PROMPT: Your answer should consist solely of the lines from the one holding "Where should I" through the final line of the entries, reproduced exactly and without pictures.

Saved data entries:

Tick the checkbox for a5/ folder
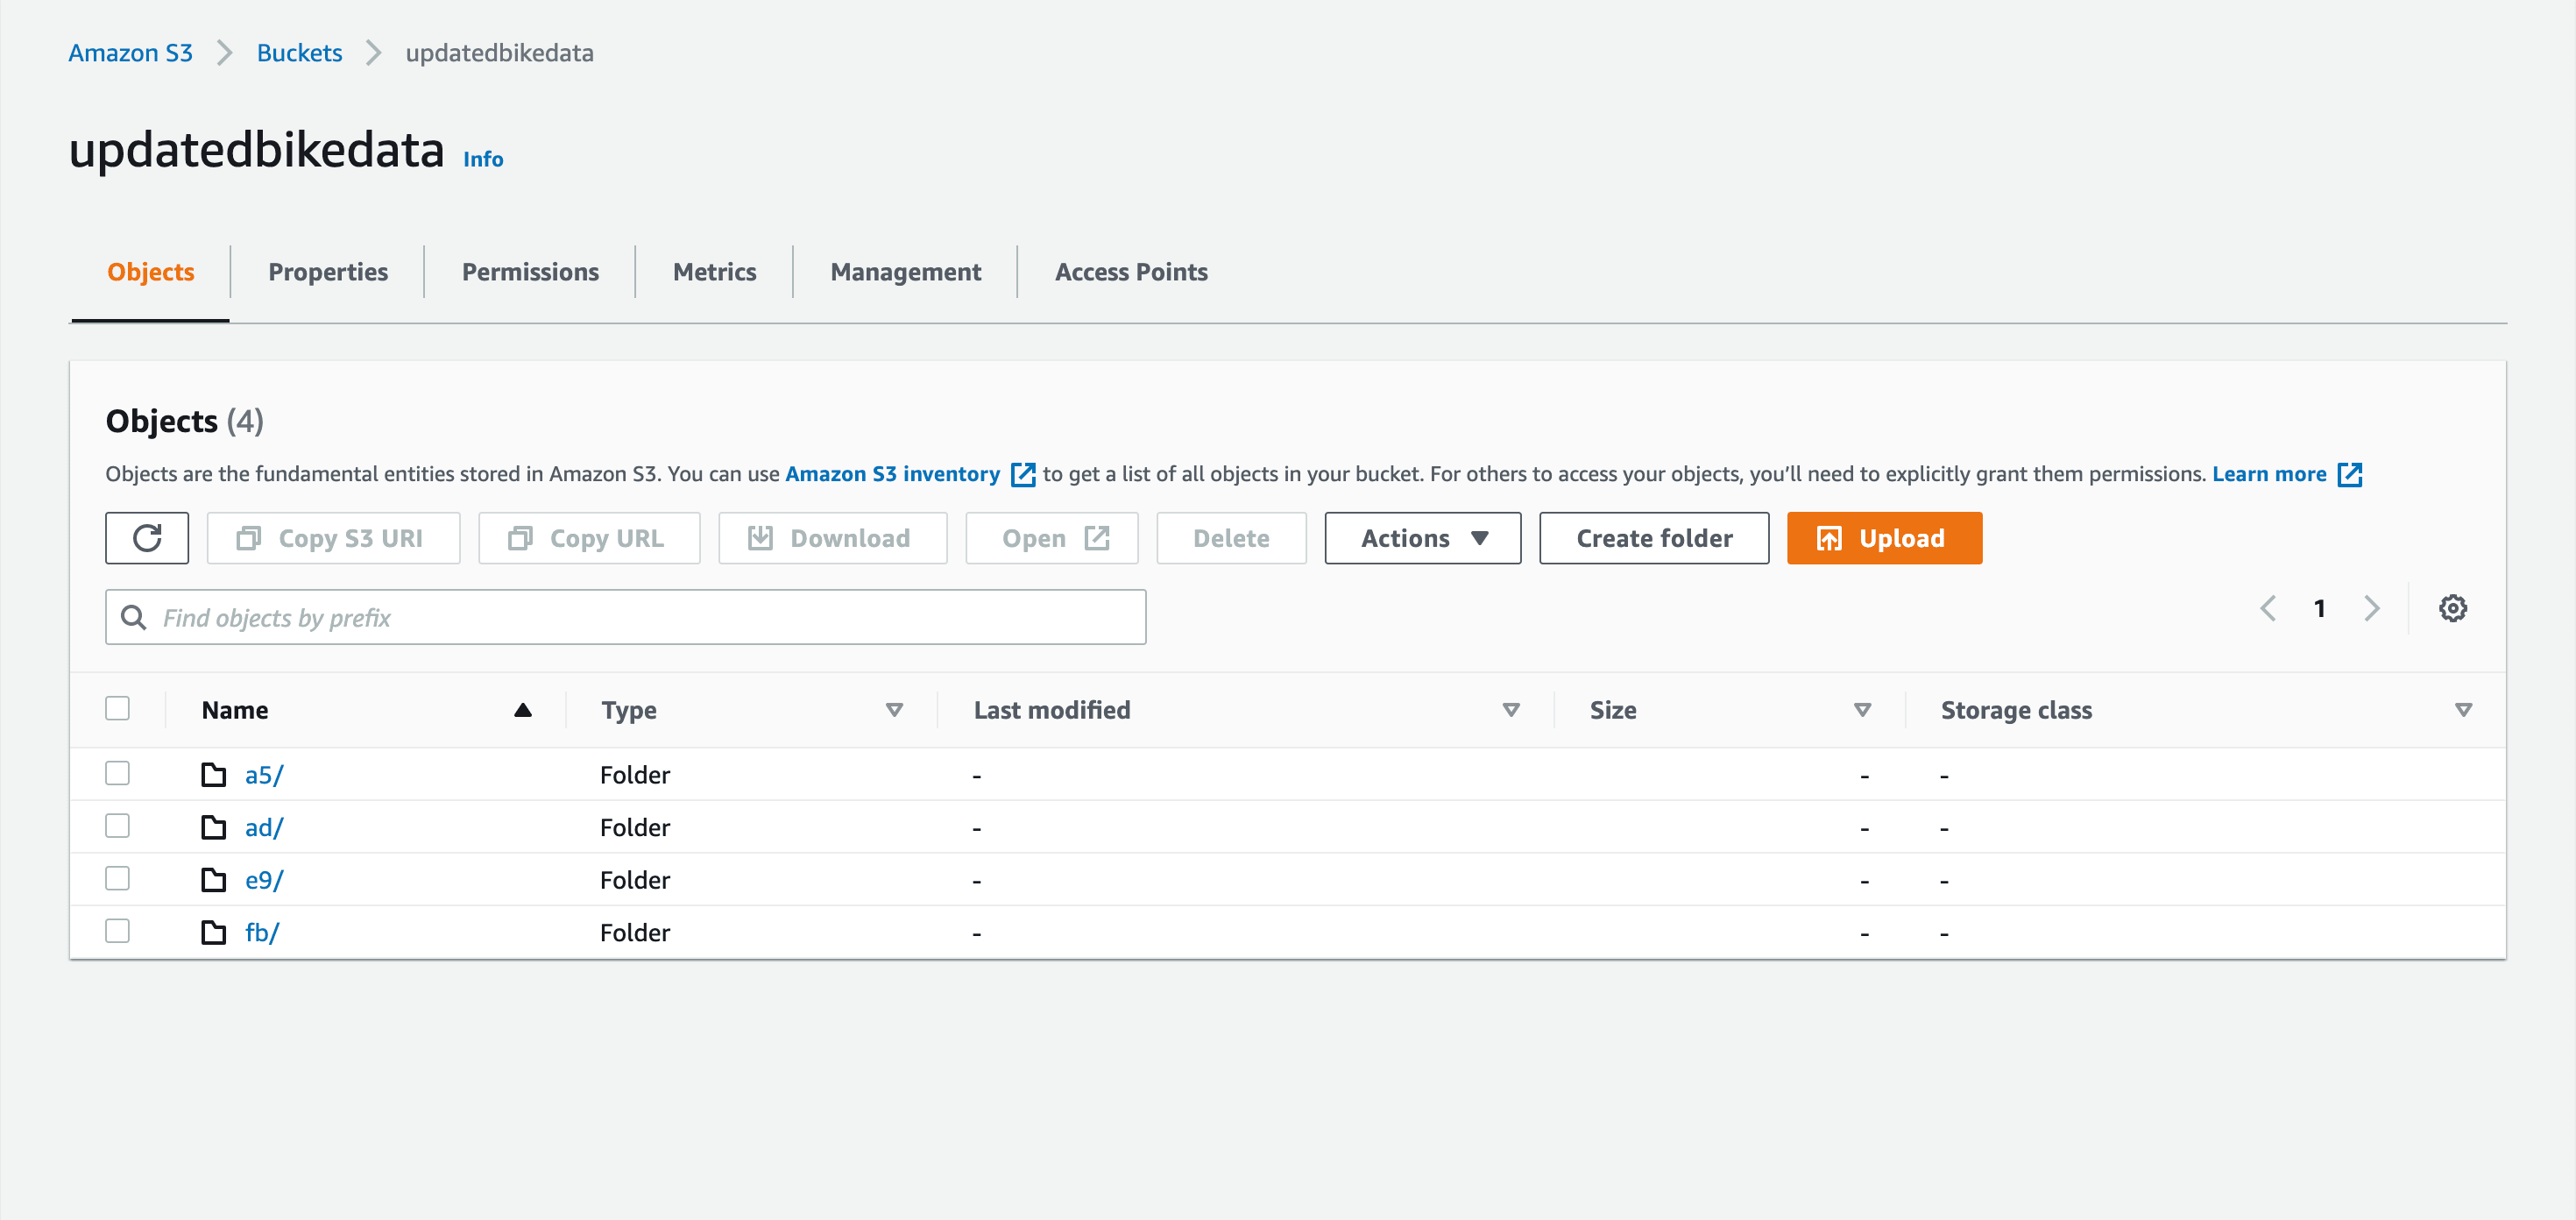 (x=118, y=773)
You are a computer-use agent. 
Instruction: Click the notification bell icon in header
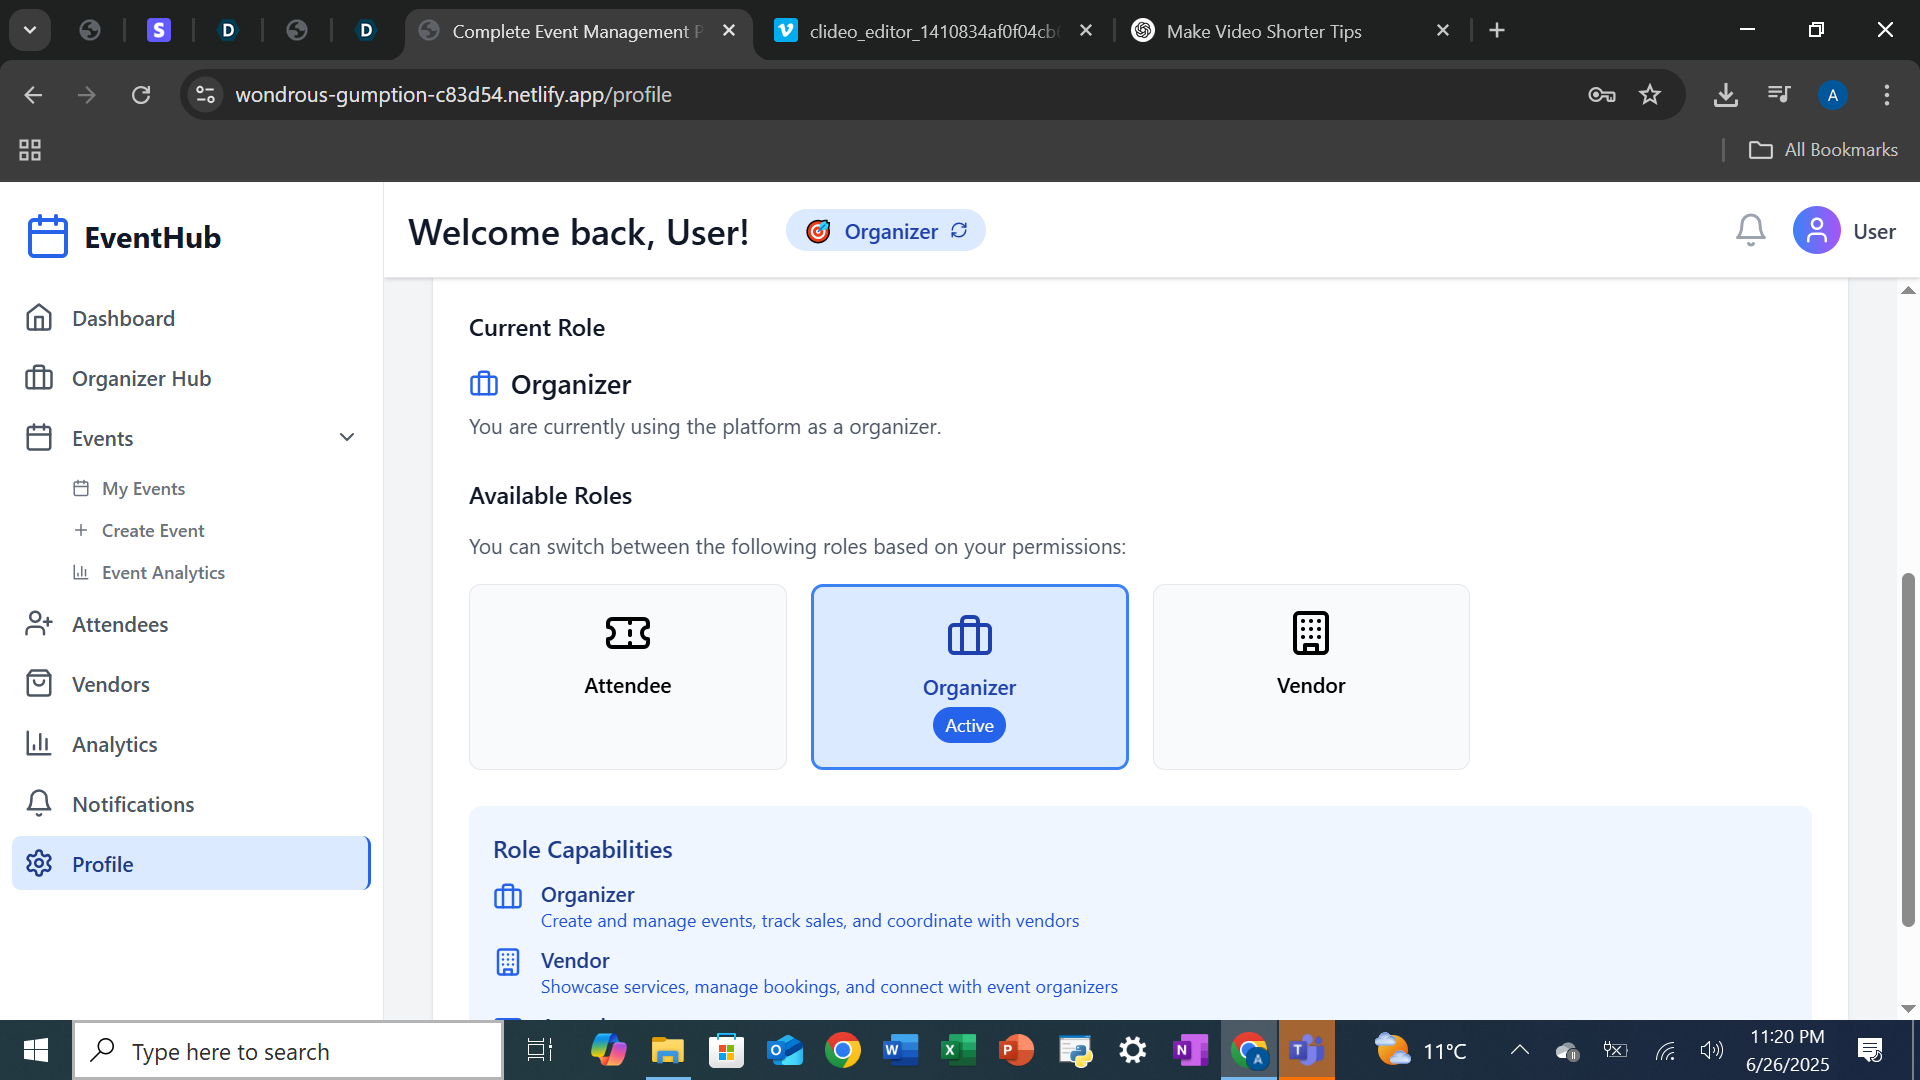tap(1750, 231)
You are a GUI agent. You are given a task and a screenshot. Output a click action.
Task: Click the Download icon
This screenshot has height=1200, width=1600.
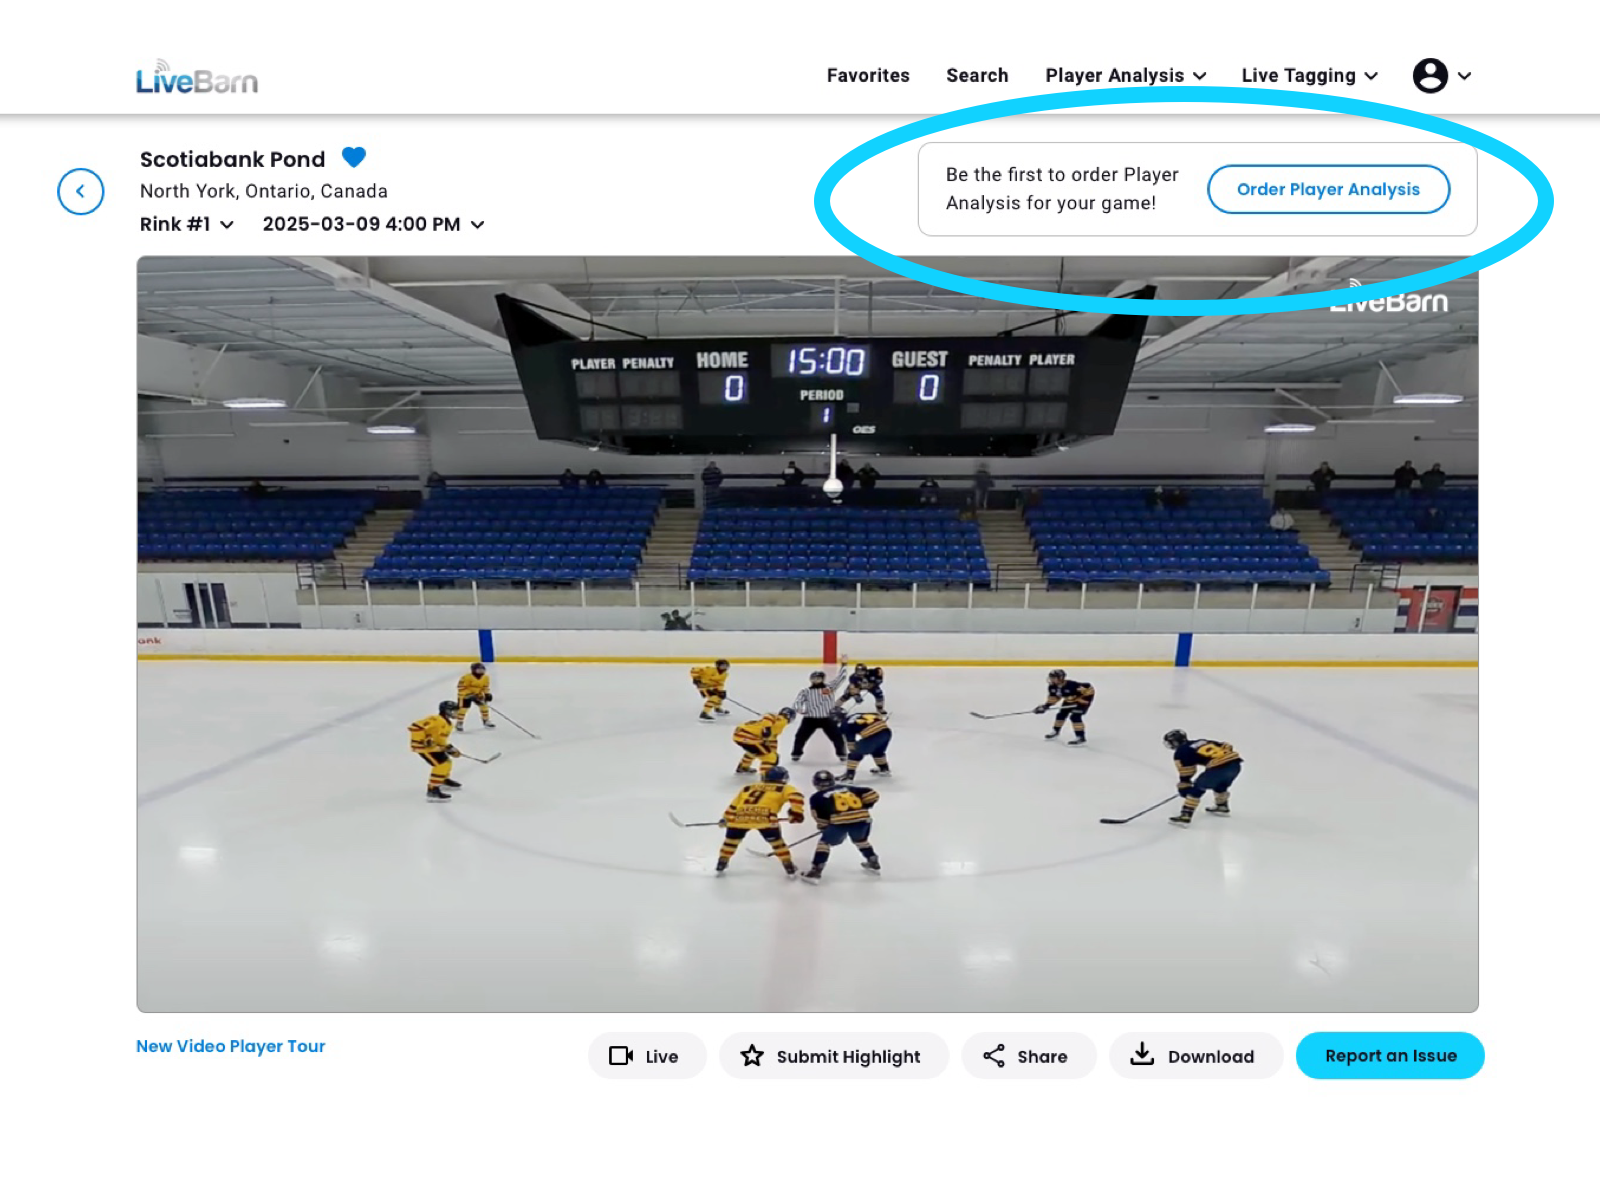coord(1142,1055)
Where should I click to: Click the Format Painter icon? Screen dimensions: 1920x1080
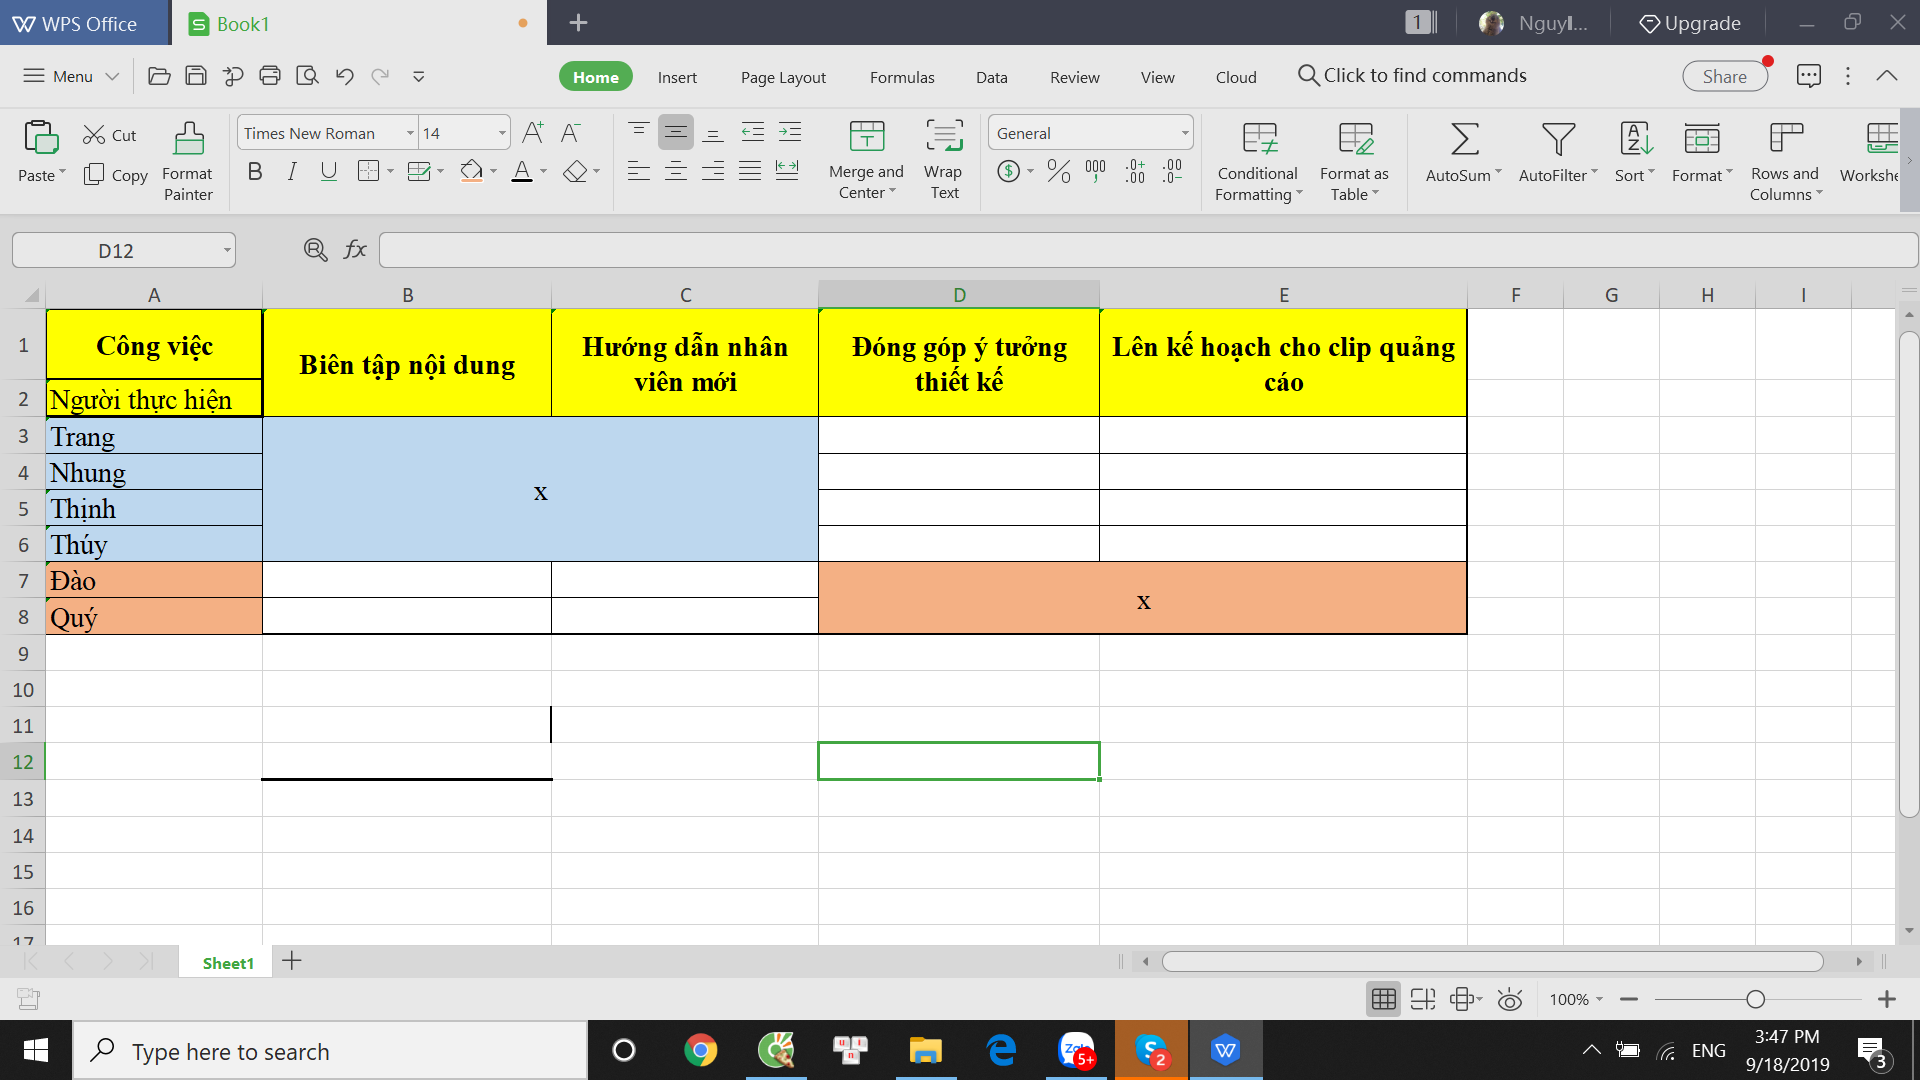188,140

ANSWER FOR THE TASK:
Where should I click to: Click the Format Painter icon? Screen dimensions: 1920x1080
188,140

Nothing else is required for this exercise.